Diagnosis of AIP requires the detection of increased ALA, porphyrins and their precursors (particularly porphobilinogen) in urine1.

AIP and Anaesthesia

AIP represents an anaesthetic challenge because of the careful selection of drugs necessary1,2. Certain agents in routine use, such as thiopentone, sevoflurane, dexamethasone, non-steroidals and ephedrine are described as unsafe in AIP and should be avoided3.

We induced anaesthesia with drugs that have long been listed as safe in porphyric patients (propofol and fentanyl), but maintained it with desflurane which, although its use in AIP has been documented for some time, has been included in the safe drugs list for porphyrias only recently5,6. This case thus further exemplifies the safety of desflurane in AIP.

We administered ondansetron and prochlorperazine as antiemetics and established analgesia with intravenous paracetamol and epidural bupivacaine and fetanyl. Vasopressor support was provided using phenylephrine, which is metabolised by the liver monamine oxidase7. Ephedrine was avoided since it induces ALA synthetase and cytochrome P450 and thus its use risks precipitating an AIP attack8.

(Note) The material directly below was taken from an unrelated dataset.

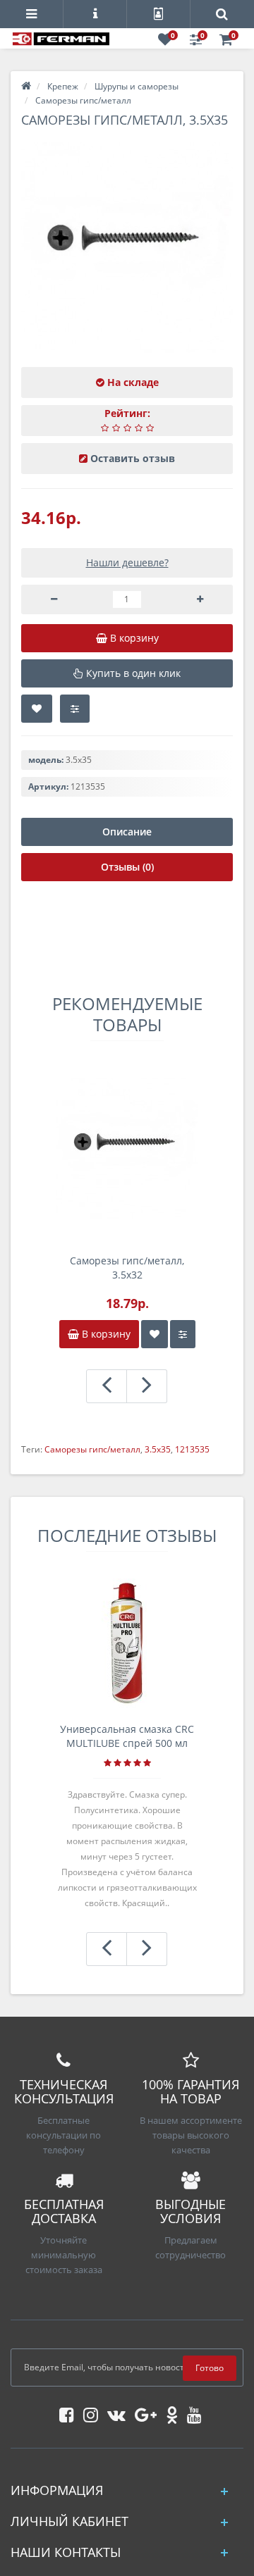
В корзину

This case also highlights the importance of close monitoring of the patient’s intraoperative metabolic status. Earlier and more frequent blood analysis could have allowed for tighter glycaemic and electrolyte control. This is essential to minimize the physiological stressors associated with surgery, and should also include the shortening of the preoperative starving period and the use of dextrose in intravenous infusion regimes3.



1.        James MFM, Hift RJ. Porphyrias. Br J Anaesth 2000; 85(1):143-53.

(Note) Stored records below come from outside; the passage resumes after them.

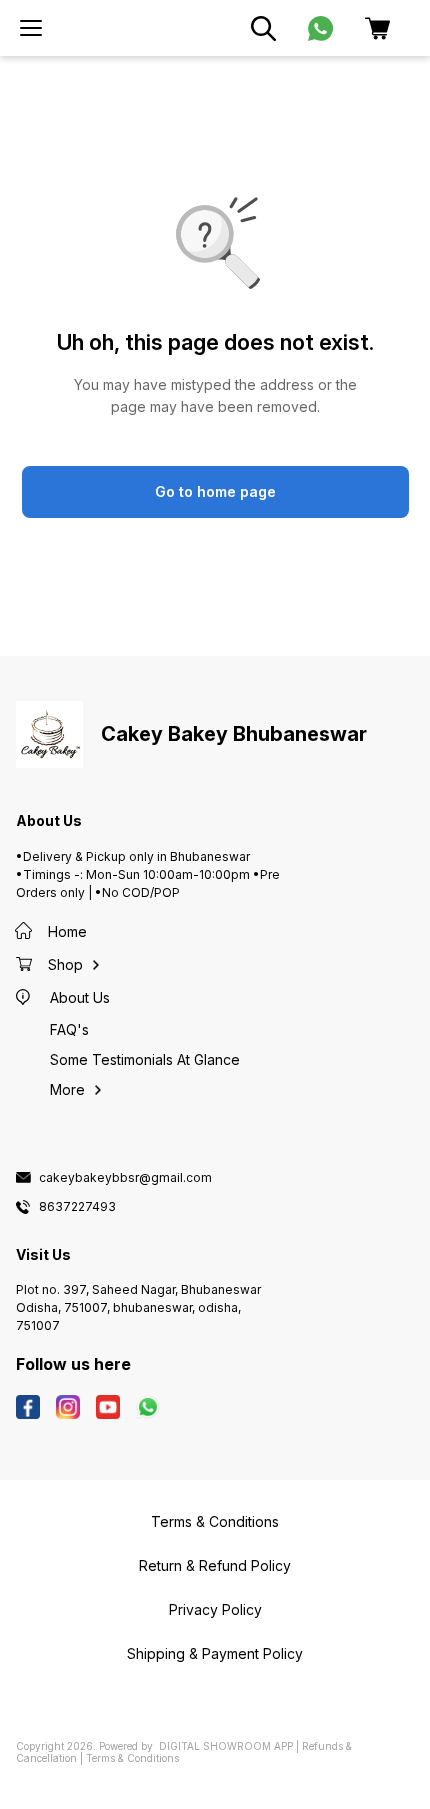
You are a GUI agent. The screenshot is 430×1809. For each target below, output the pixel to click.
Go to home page (215, 491)
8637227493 (77, 1207)
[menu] (31, 28)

2.        Jensen NF, Fiddler DS, Striepe V. Anesthetic considerations in porphyrias. Anesth Analg 1995; 80(3):591-9.

3.        Findley H, Philips A, Cole D, Nair A. Porphyrias: implications for anaesthesia, critical care and pain medicine. Contin Educ Anaesth Crit Care Pain. doi:10.1093/bjaceaccp/mks009.

4.        Kauppinen R, von und zu Fraunberg M. Moleculre and biochemical studies of acute intermittent porphyria in 196 patients and their families. Clin Chem 2002; 48(11):1891-900.

5.        Messmer M, Gerheuser F, Forst H. Desflurane in acute intermittent porphyria [Abstract]. Anaesthetist 2004; 53(3):244-8.


6.        Welsh Medicines Information Centre. Drugs that can be considered to be safe in acute porphyrias [Online]. Available at:

7.        Smith S, Scarth E, Sasada M. Drugs in anaesthesia and intensive care. 4th ed. Oxford: Oxford University Press; 2012.